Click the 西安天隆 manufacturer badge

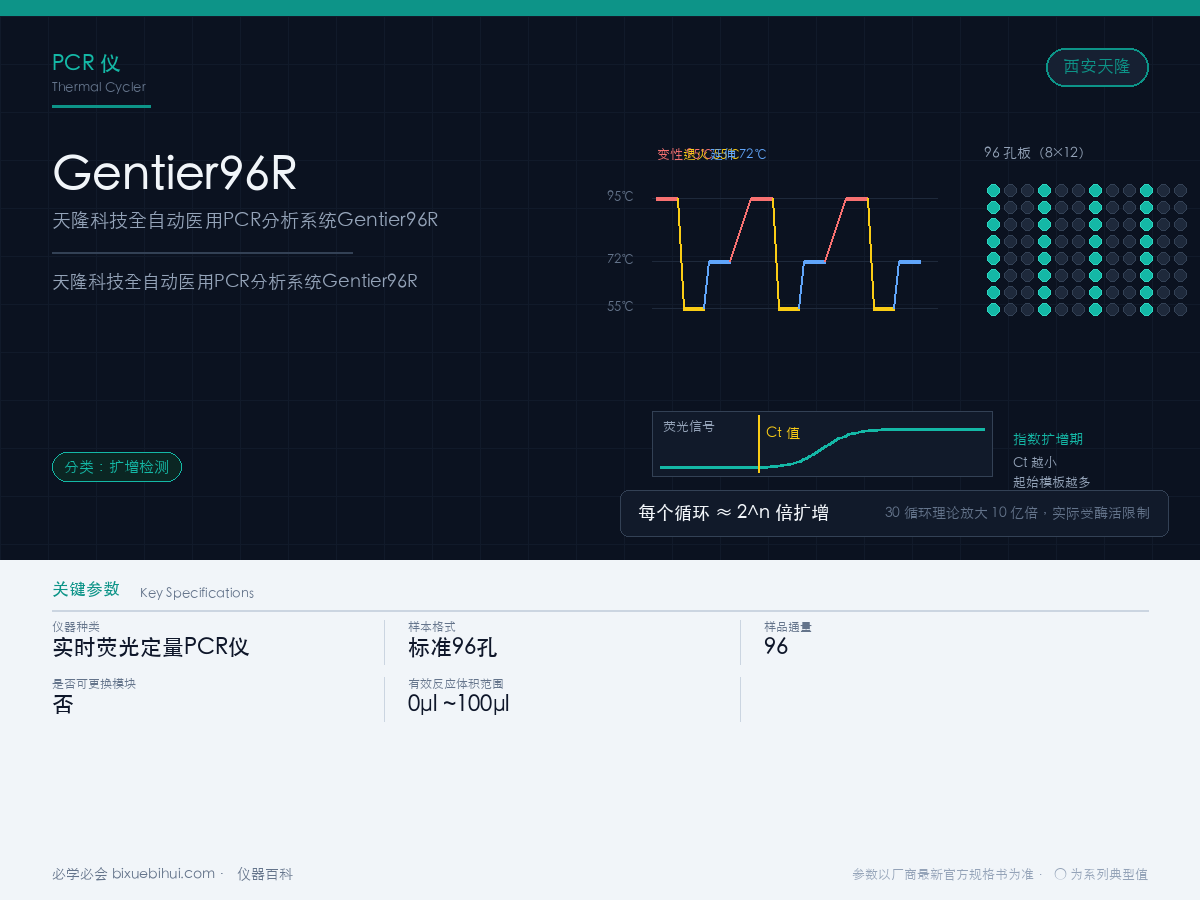(1097, 67)
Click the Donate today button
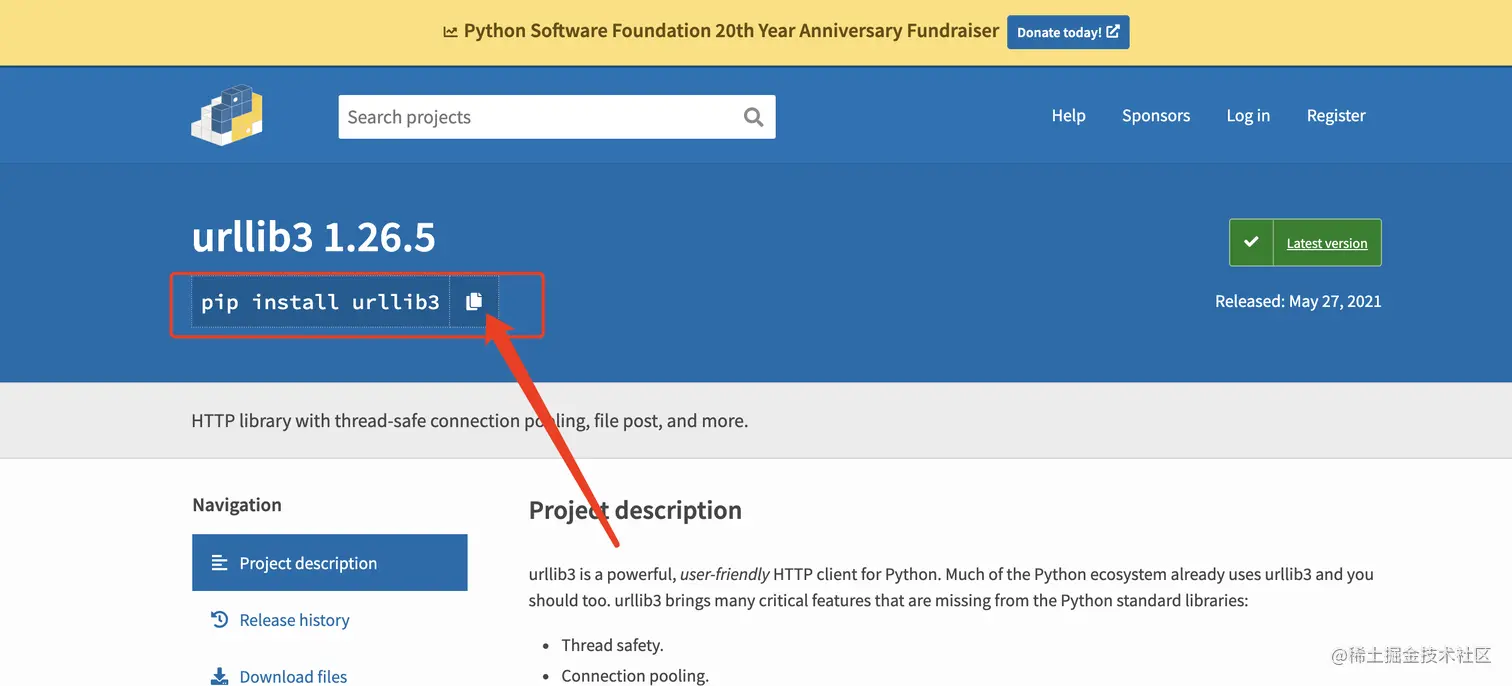This screenshot has width=1512, height=686. 1067,32
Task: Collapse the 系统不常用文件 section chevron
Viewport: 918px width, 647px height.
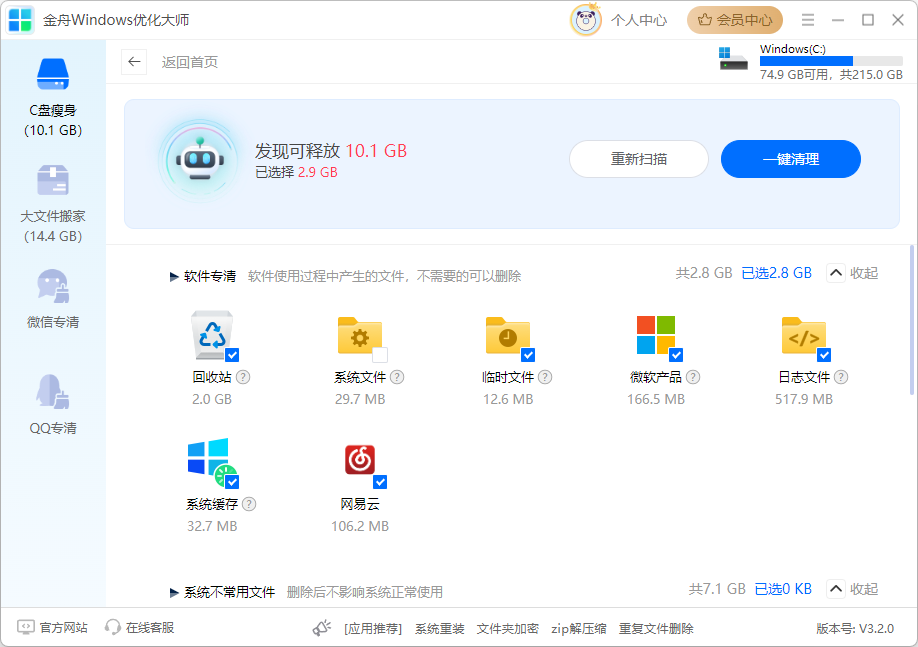Action: click(836, 589)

○ ○ ○ ○ ○ ○ ○

§ Exercise instructions:
Your answer must be an exact copy of the lines from the one with "Task: Collapse the 系统不常用文件 section chevron" through the final line of the data, both included, without any pictures.

§ Expected answer:
Task: Collapse the 系统不常用文件 section chevron
Viewport: 918px width, 647px height.
Action: click(836, 589)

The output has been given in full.